(Supplied text Opens)

SME manufacturing output volumes fell at the fastest rate on record (since October 1988), according to the latest quarterly CBI SME Trends Survey.
The survey of 331 SME manufacturers reported that total new orders in the three months to July also declined at the quickest pace on record, reflected in the fastest falls on record in both domestic and export orders. Additionally, the fall in headcounts in the three months to July broadly matched the record decline seen during the financial crisis (in April 2009).
However, business sentiment in the quarter to July improved slightly, following its record pace of decline in April, while export sentiment fell at a much slower pace.
Looking ahead, firms expect output to recover at a slow pace in the next three months. Total new orders are anticipated to be roughly unchanged, with domestic orders expected to be flat and export orders anticipated to fall at a significantly slower pace. But manufacturers expect headcounts to decline at a slightly faster pace next quarter.
Investment expectations for the next year remained poor, with the share of firms citing uncertainty about demand, cash-flow related concerns, and labour shortages as factors to limit capital expenditure rising to survey record highs.
Alpesh Paleja, CBI Lead Economist, said:
“SME manufacturers faced an exceptionally challenging quarter due to the COVID-19 crisis. While firms believe that the worst of the downturn is behind them, ongoing cashflow issues and tough trading conditions mean that they aren’t back on their feet yet. Expectations of another heavy fall in headcounts is a sign of what is to come.
“It’s clear that firms need more immediate support, from grants to further business rates relief, to tide them over until demand conditions improve more substantially.
“SME manufacturers are also dealing with an additional layer of uncertainty from the prospect of leaving the EU without a trade deal. Alongside driving a sustainable recovery, securing an ambitious deal with the EU will be essential to shielding firms from a further economic shock, at a time when they are least equipped to cope.”

(Supplied text Closes)
(Data extract Opens)

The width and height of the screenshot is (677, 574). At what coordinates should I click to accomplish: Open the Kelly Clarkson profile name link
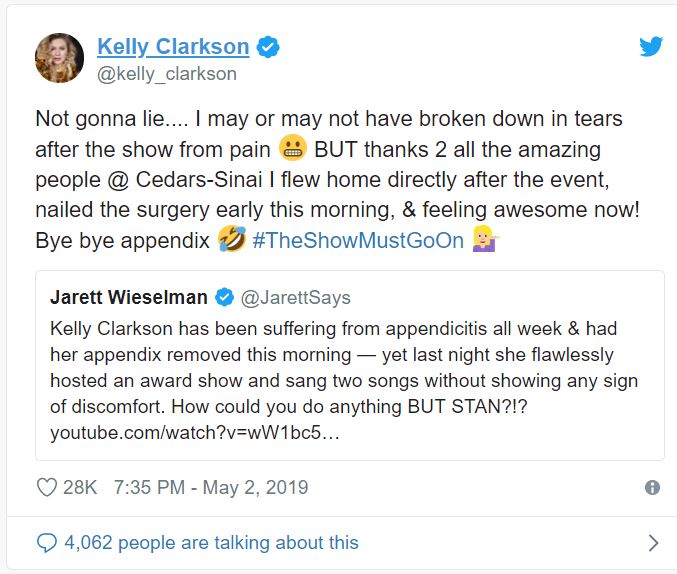point(173,46)
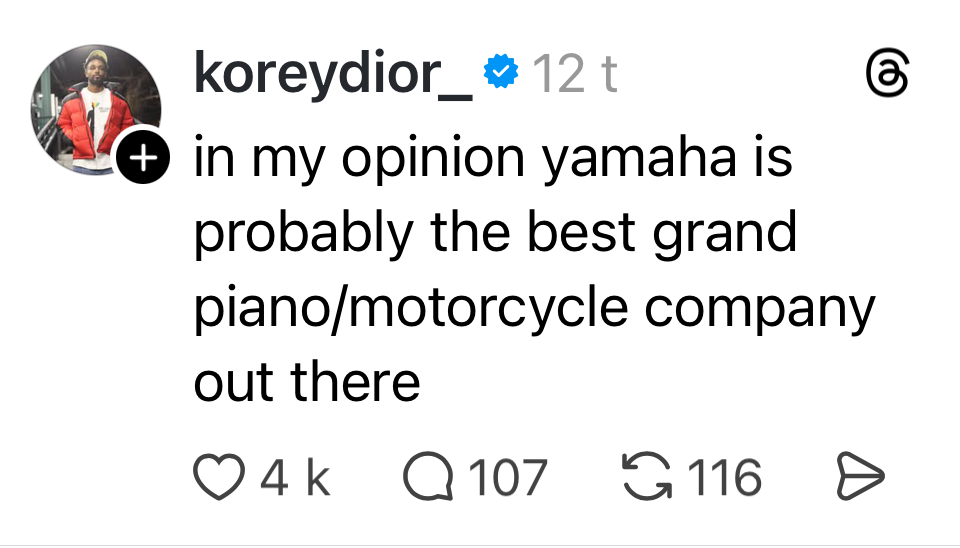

(Data extract Closes)

■ **Exercise A**
From the CBI survey article above, copy out the stretch that begins with the words "Alpesh Paleja, CBI" and ends with "improve more substantially.".
■ **Exercise B**
Answer these about the CBI survey article above:
(i) How many SME manufacturers took part in the survey?
(ii) What title does Alpesh Paleja hold?
(iii) Since what month and year has the survey kept records?

■ **Problem solution A**
Alpesh Paleja, CBI Lead Economist, said:
“SME manufacturers faced an exceptionally challenging quarter due to the COVID-19 crisis. While firms believe that the worst of the downturn is behind them, ongoing cashflow issues and tough trading conditions mean that they aren’t back on their feet yet. Expectations of another heavy fall in headcounts is a sign of what is to come.
“It’s clear that firms need more immediate support, from grants to further business rates relief, to tide them over until demand conditions improve more substantially.

■ **Problem solution B**
(i) 331
(ii) CBI Lead Economist
(iii) October 1988